It’s in poor taste to describe a murder trial as glamorous. And yet, no case in India commanded this much public attention and involved as many high-profile characters—before social media and 24X7 TV scrutiny existed— as the Nanavati murder. A navy commander, his cheating wife, a dashing Casanova whose death would change the structure of the Indian judicial system… no wonder Bollywood couldn’t resist turning it into a potboiler.
In her new book, In Hot Blood, published by Juggernaut, journalist Bachi Karkaria attempts to investigate exactly how the Nanavati murder became the country’s cause célèbre.
Elle: The Nanavati murder is one of India’s most sensational cases. What struck you as most beguiling about the whole incident?

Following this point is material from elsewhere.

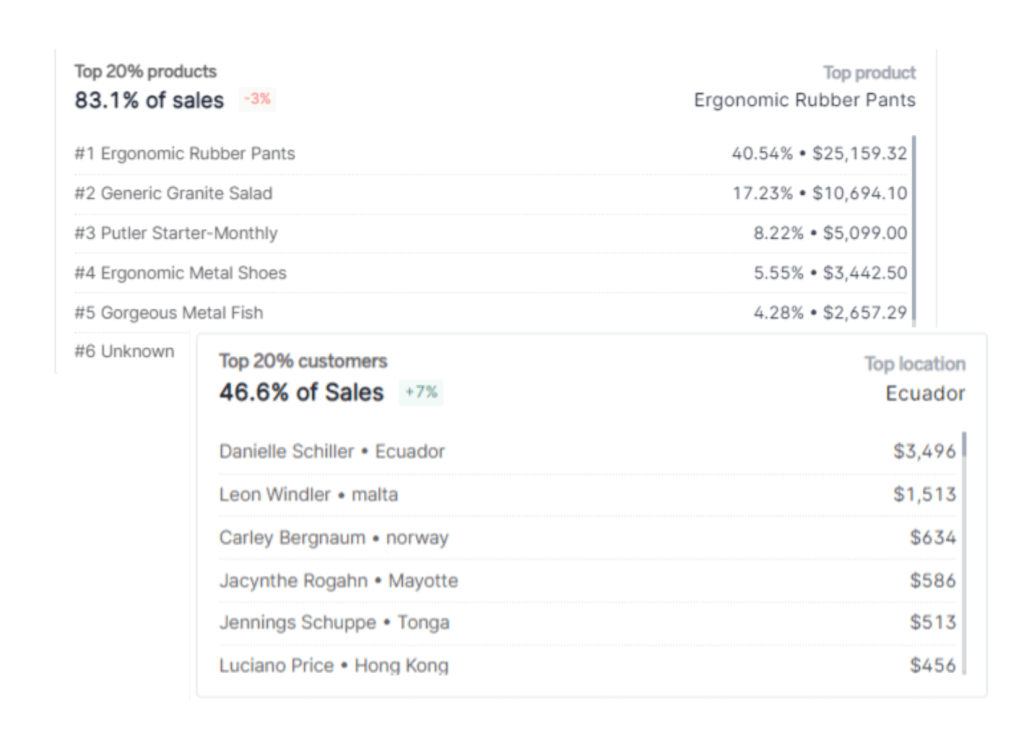Click the customers list scrollbar

pyautogui.click(x=964, y=550)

Bachi: My fascination rested on a tripod. How did a straightforward murder arising out of everyday adultery manage to draw in not just the Governor of Maharashtra, but also Prime Minister Nehru and Defence Minister VK Krishna Menon, all rah-rahing for the accused? How did it end up forcing an interpretation of the Constitution itself, and involving almost every one of India’s legal ‘heavies’? And why, at the height of the volatile movement for a separate Maharashtra state, all Bombay was seized of this Obsessive Compulsive Discussion: the upright Parsi naval commander who had shot the playboy Sindhi seducer of his lonely English wife. Not just the courtrooms but also the surrounding roads — and balconies — overflowed with frenzied crowds. A rock star would have killed to get the kind of swooning female attention showered on Commander Nanavati, dressed to the hilt of his ceremonial sword.
Were there any urban legends that you set out to shatter in the book?

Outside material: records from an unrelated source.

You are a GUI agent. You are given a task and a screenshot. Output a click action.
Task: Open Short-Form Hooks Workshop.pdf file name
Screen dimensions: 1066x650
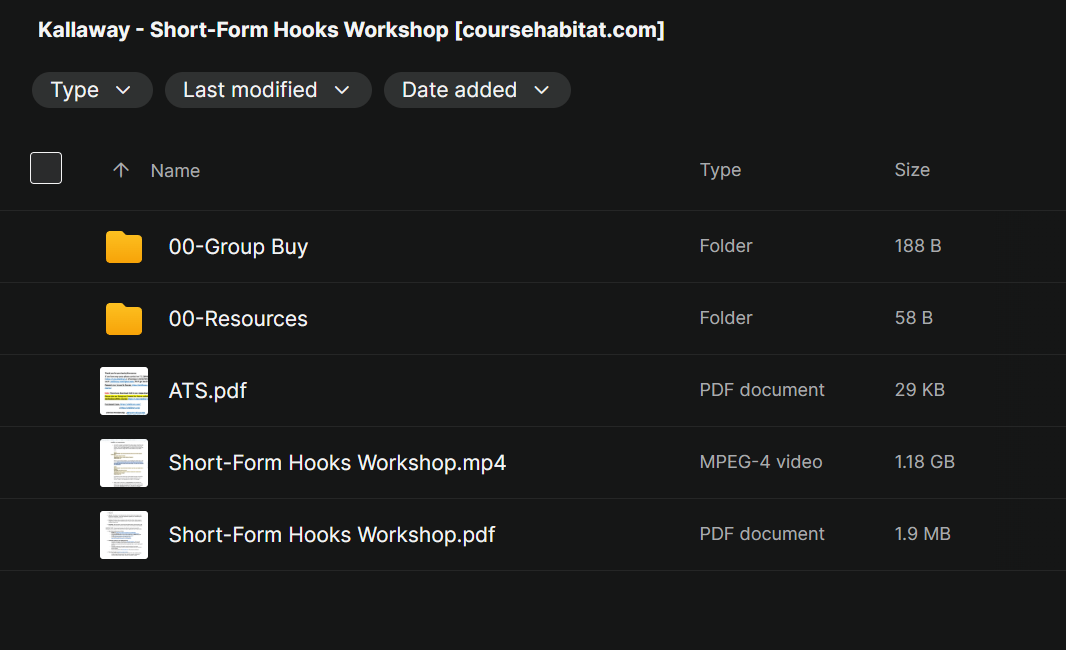(x=332, y=535)
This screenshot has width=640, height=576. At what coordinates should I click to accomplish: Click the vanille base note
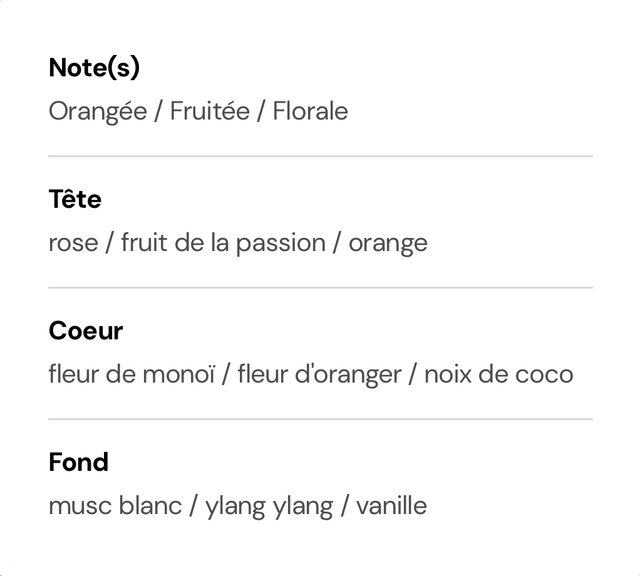tap(391, 506)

I was intrigued by the way the murderer became the hero, and his victim, Prem Ahuja, became the villain — and why Sylvia Nanavati, who was the key player, got reduced to a hazy — and mindless — ‘bystander’ in the public imagination. I didn’t set out to shatter anything, but I was determined to find the real people beyond these cliches. The more I researched and analysed, the greater became the need to present all three in a different light. Sylvia especially gets the benefit of a 21st century perspective, and is shown as a woman empowered enough to actively make up the shortfall in her marriage — and strong enough to build a new life with her husband and children in Canada.
The outcome of the case was largely affected by a media blitzkrieg in favour of the murder accused. How does this square up against the way justice is delivered in today’s times?

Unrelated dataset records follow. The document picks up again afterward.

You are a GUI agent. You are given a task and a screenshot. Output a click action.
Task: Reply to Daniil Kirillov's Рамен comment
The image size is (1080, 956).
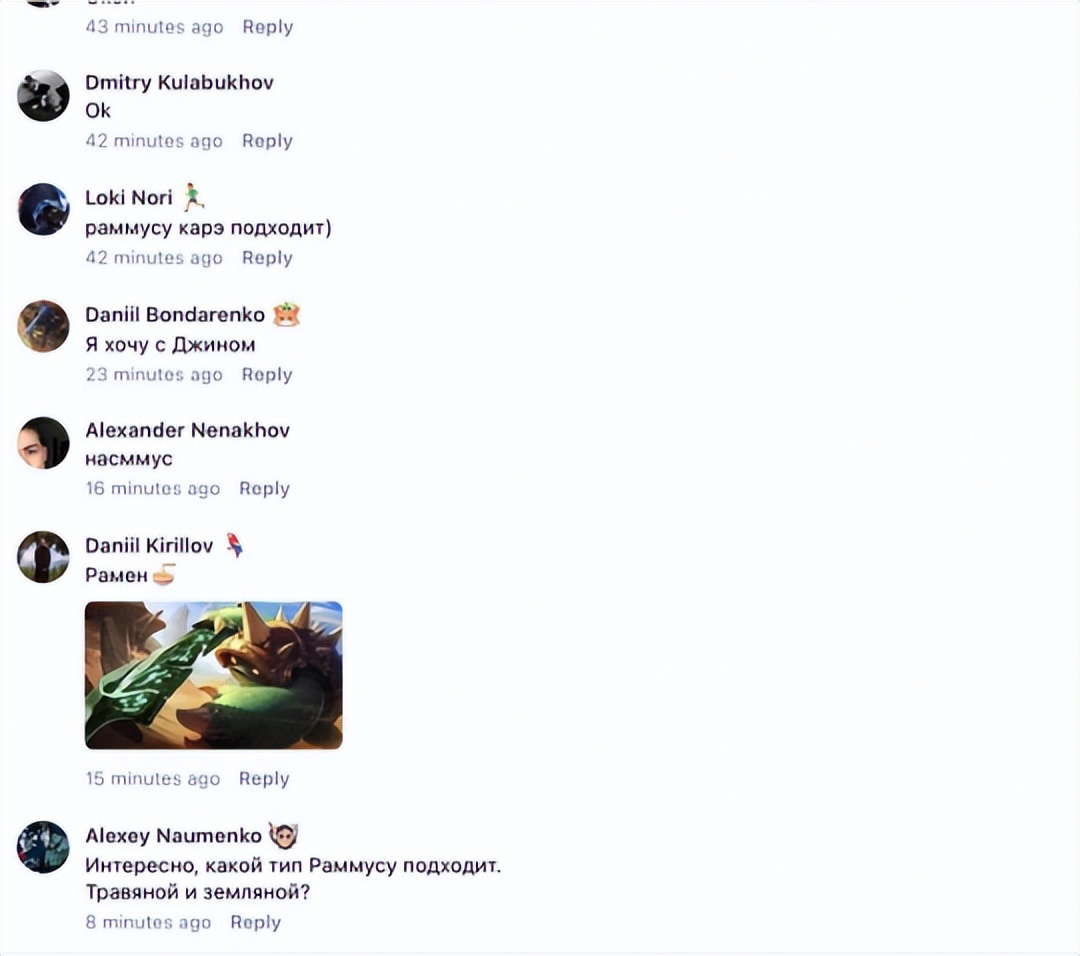tap(264, 778)
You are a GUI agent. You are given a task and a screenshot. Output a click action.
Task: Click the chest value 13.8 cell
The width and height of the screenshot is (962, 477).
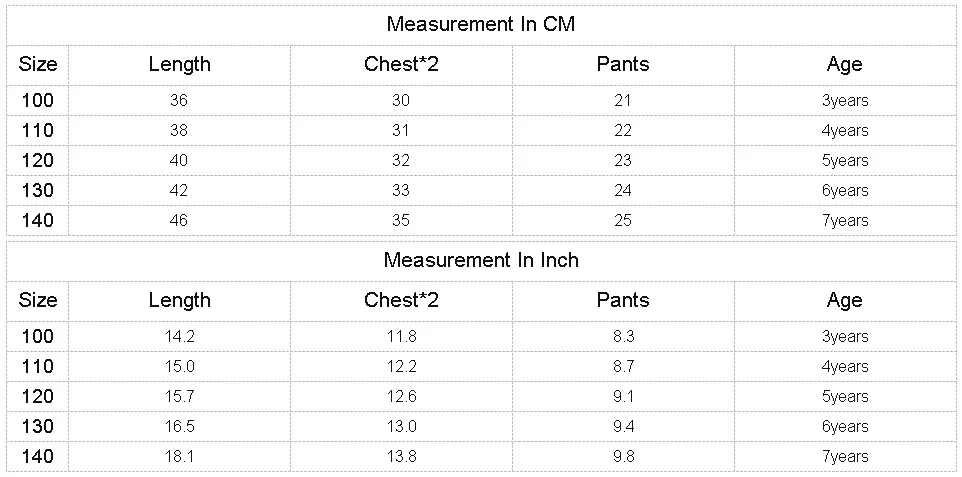click(x=401, y=456)
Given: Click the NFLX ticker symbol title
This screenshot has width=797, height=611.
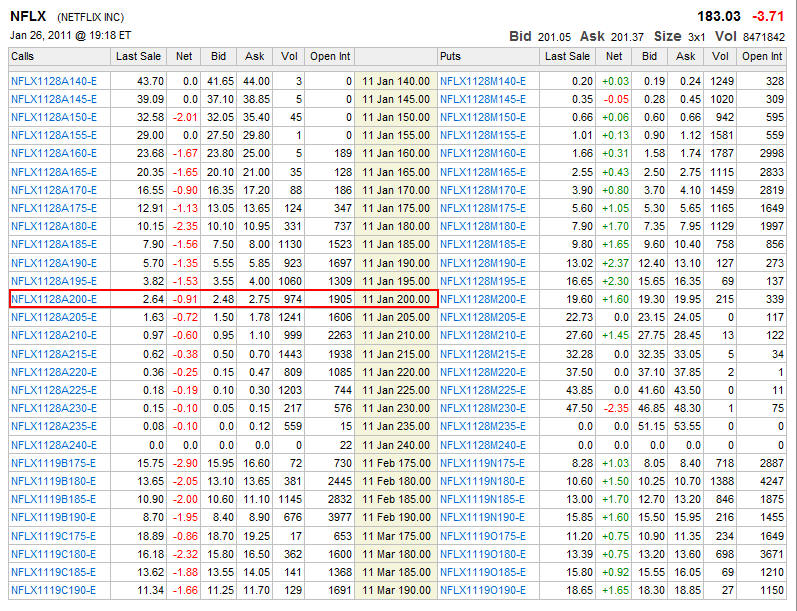Looking at the screenshot, I should pyautogui.click(x=28, y=16).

Russy Karanjia’s Blitz-krieg did indeed carpet bomb public opinion. But justice remained unswayed. In the first Sessions trial, the judge dismissed as ‘perverse’ the jury’s dewey-eyed exoneration. Then from High Court to Supreme Court, every bench found Nanavati guilty of cold-blooded murder. It’s another matter that his naval and political godfathers managed to keep him in easier naval custody, and get him pardoned just four years after he finally went to Bombay’s Arthur Road Jail. Print’s feeding frenzy on this unprecedented upper-class crime passionnel was the opposite of today’s vicious ‘trial by media’. But then there were no bodies burnt, chopped up or stuffed into suitcases. Nothing bestial about it, it was a stylish case of Meets, Shoots and Leaves to report what he’d done.
This case is intrinsically linked to Bombay’s Parsi community. How does it view the Nanavati murder in retrospect?
Oh yes, the community basked in Commander Nanavati’s heroic image, and did everything to keep it as burnished as his medals — and their motorbikes. Parsi women threw the most currency notes with lipsticked kisses at Commander Nanavati each time he arrived in court with his flashy naval escort, and Parsi men heckled prosecution witnesses loudest. Parsi lawyers, then India’s best, rose in his Defence. The Bombay Parsee Panchayat called packed-to-the-rafters public meetings in support of the Governor’s controversial order suspending the High Court’s sentence till Nanavati’s appeal was heard, and the Parsi professional, economic, social and political ‘aristocracy’ threw its still awesome influence into the campaign for his pardon. The community has lost almost all of its shine, and needs to hang on desperately to its past heroes. Commander Nanavati’s niche is secure.